_Lines of data_:

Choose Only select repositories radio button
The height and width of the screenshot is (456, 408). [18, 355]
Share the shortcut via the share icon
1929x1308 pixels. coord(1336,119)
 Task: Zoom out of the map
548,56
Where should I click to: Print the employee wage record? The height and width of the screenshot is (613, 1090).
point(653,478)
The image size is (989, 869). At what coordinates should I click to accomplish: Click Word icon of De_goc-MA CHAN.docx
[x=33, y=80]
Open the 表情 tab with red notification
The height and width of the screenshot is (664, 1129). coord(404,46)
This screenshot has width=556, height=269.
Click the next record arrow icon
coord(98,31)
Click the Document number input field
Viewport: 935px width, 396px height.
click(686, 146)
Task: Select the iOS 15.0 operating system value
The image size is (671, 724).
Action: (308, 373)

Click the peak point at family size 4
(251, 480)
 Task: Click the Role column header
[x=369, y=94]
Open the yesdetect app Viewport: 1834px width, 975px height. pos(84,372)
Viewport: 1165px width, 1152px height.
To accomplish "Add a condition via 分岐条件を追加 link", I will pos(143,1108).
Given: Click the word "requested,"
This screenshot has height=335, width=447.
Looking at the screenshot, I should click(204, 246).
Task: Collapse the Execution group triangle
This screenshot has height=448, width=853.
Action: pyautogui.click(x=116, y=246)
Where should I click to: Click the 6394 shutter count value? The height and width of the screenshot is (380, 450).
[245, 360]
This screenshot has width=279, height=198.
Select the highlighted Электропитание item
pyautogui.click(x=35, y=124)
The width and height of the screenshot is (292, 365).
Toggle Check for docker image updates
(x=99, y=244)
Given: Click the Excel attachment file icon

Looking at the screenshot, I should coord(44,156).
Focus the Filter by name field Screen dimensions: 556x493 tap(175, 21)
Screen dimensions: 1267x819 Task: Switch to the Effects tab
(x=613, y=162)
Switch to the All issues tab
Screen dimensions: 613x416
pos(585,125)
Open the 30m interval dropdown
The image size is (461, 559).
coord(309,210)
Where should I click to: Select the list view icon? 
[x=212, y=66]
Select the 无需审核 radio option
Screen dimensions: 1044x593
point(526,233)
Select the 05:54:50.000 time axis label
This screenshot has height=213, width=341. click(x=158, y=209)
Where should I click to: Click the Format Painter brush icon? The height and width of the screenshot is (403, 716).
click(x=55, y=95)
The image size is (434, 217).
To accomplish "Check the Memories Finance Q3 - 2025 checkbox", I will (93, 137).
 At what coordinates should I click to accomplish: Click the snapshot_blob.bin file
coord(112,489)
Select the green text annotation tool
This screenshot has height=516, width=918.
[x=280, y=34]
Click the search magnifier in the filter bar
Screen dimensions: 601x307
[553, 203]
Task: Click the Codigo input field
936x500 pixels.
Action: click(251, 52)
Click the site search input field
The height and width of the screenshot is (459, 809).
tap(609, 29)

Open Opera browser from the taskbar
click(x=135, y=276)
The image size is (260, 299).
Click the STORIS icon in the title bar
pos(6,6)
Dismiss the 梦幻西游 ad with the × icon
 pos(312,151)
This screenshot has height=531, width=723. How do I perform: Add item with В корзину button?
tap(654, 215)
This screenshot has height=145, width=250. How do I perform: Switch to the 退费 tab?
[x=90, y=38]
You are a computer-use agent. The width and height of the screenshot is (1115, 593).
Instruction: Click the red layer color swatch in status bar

_WORK REQUIRED_: Can you rewrite the rows above with every "Where should I click to:" changed to "Where do I click to:", leaving everything else as it is?

_ANSWER TO THIS PROBLEM_:
Choose Only select repositories radio button
The height and width of the screenshot is (456, 408). [18, 355]
Share the shortcut via the share icon
1929x1308 pixels. coord(1336,119)
 Task: Zoom out of the map
548,56
Where do I click to: Print the employee wage record? The height and width of the screenshot is (613, 1090).
point(653,478)
The image size is (989, 869). At what coordinates should I click to accomplish: Click Word icon of De_goc-MA CHAN.docx
[x=33, y=80]
Open the 表情 tab with red notification
The height and width of the screenshot is (664, 1129). coord(404,46)
This screenshot has width=556, height=269.
Click the next record arrow icon
coord(98,31)
Click the Document number input field
Viewport: 935px width, 396px height.
click(686, 146)
Task: Select the iOS 15.0 operating system value
The image size is (671, 724).
Action: (308, 373)

Click the peak point at family size 4
(251, 480)
 Task: Click the Role column header
[x=369, y=94]
Open the yesdetect app Viewport: 1834px width, 975px height. pos(84,372)
Viewport: 1165px width, 1152px height.
To accomplish "Add a condition via 分岐条件を追加 link", I will pos(143,1108).
Given: Click the word "requested,"
This screenshot has height=335, width=447.
Looking at the screenshot, I should click(204, 246).
Task: Collapse the Execution group triangle
This screenshot has height=448, width=853.
Action: pyautogui.click(x=116, y=246)
Where do I click to: Click the 6394 shutter count value? The height and width of the screenshot is (380, 450).
[245, 360]
This screenshot has width=279, height=198.
Select the highlighted Электропитание item
pyautogui.click(x=35, y=124)
The width and height of the screenshot is (292, 365).
Toggle Check for docker image updates
(x=99, y=244)
Given: Click the Excel attachment file icon

Looking at the screenshot, I should coord(44,156).
Focus the Filter by name field Screen dimensions: 556x493 tap(175, 21)
Screen dimensions: 1267x819 Task: Switch to the Effects tab
(x=613, y=162)
Switch to the All issues tab
Screen dimensions: 613x416
pos(585,125)
Open the 30m interval dropdown
The image size is (461, 559).
coord(309,210)
Where do I click to: Select the list view icon? 
[x=212, y=66]
Select the 无需审核 radio option
Screen dimensions: 1044x593
point(526,233)
Select the 05:54:50.000 time axis label
This screenshot has height=213, width=341. click(x=158, y=209)
Where do I click to: Click the Format Painter brush icon? The height and width of the screenshot is (403, 716).
click(x=55, y=95)
The image size is (434, 217).
To accomplish "Check the Memories Finance Q3 - 2025 checkbox", I will (93, 137).
 At what coordinates should I click to accomplish: Click the snapshot_blob.bin file
coord(112,489)
Select the green text annotation tool
This screenshot has height=516, width=918.
[x=280, y=34]
Click the search magnifier in the filter bar
Screen dimensions: 601x307
[553, 203]
Task: Click the Codigo input field
936x500 pixels.
Action: click(251, 52)
Click the site search input field
The height and width of the screenshot is (459, 809).
tap(609, 29)

Open Opera browser from the taskbar
click(x=135, y=276)
The image size is (260, 299).
Click the STORIS icon in the title bar
pos(6,6)
Dismiss the 梦幻西游 ad with the × icon
 pos(312,151)
This screenshot has height=531, width=723. How do I perform: Add item with В корзину button?
tap(654, 215)
This screenshot has height=145, width=250. How do I perform: Switch to the 退费 tab?
[x=90, y=38]
You are a computer-use agent. The width and height of the screenshot is (1115, 593).
Instruction: Click the red layer color swatch in status bar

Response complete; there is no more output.